Large- and Medium-Scale Anisotropies in the Arrival Directions of Cosmic Rays observed with KASCADE-Grande
Markus Ahlers

TL;DR
This study uses a novel analysis method on extensive cosmic ray data from KASCADE-Grande, finding no large-scale anisotropy but detecting a significant medium-scale anisotropic feature at around 33 PeV.
Contribution
The paper introduces a new maximum-likelihood method to analyze cosmic ray anisotropies, effectively reducing detector-induced biases and revealing medium-scale anisotropic features.
Findings
No large-scale dipole anisotropy detected.

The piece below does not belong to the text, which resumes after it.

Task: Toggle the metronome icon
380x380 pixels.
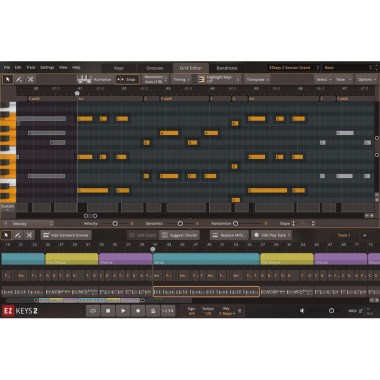Action: pyautogui.click(x=153, y=311)
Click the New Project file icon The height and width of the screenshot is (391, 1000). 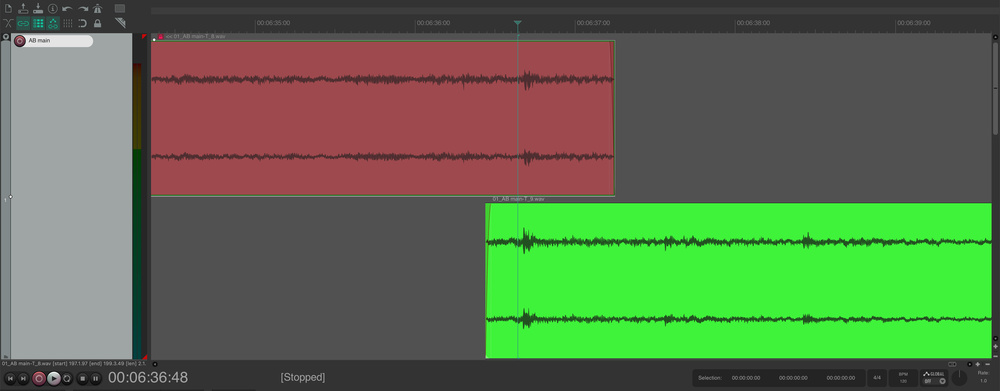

A medium-scale anisotropic feature with 4σ significance identified.
Results suggest localized cosmic ray sources or structures.
Abstract
We search for anisotropies in the arrival directions of cosmic rays observed by the KASCADE-Grande air shower experiment. The analysis is based on public data of about 23.7 million events with reconstructed primary energies above 1 PeV. We apply a novel maximum-likelihood reconstruction method for the cosmic ray anisotropy, that compensates for spurious anisotropies induced by local detector effects. We find no evidence for a large-scale dipole anisotropy in the data, consistent with official results based on the conventional East-West derivative method. On the other hand, a subset of cosmic rays with median energy of 33 PeV shows strong evidence for a medium-scale feature with an angular diameter of 40 degrees. After accounting for the look-elsewhere effect, the post-trial significance of this medium-scale feature is at the level of 4.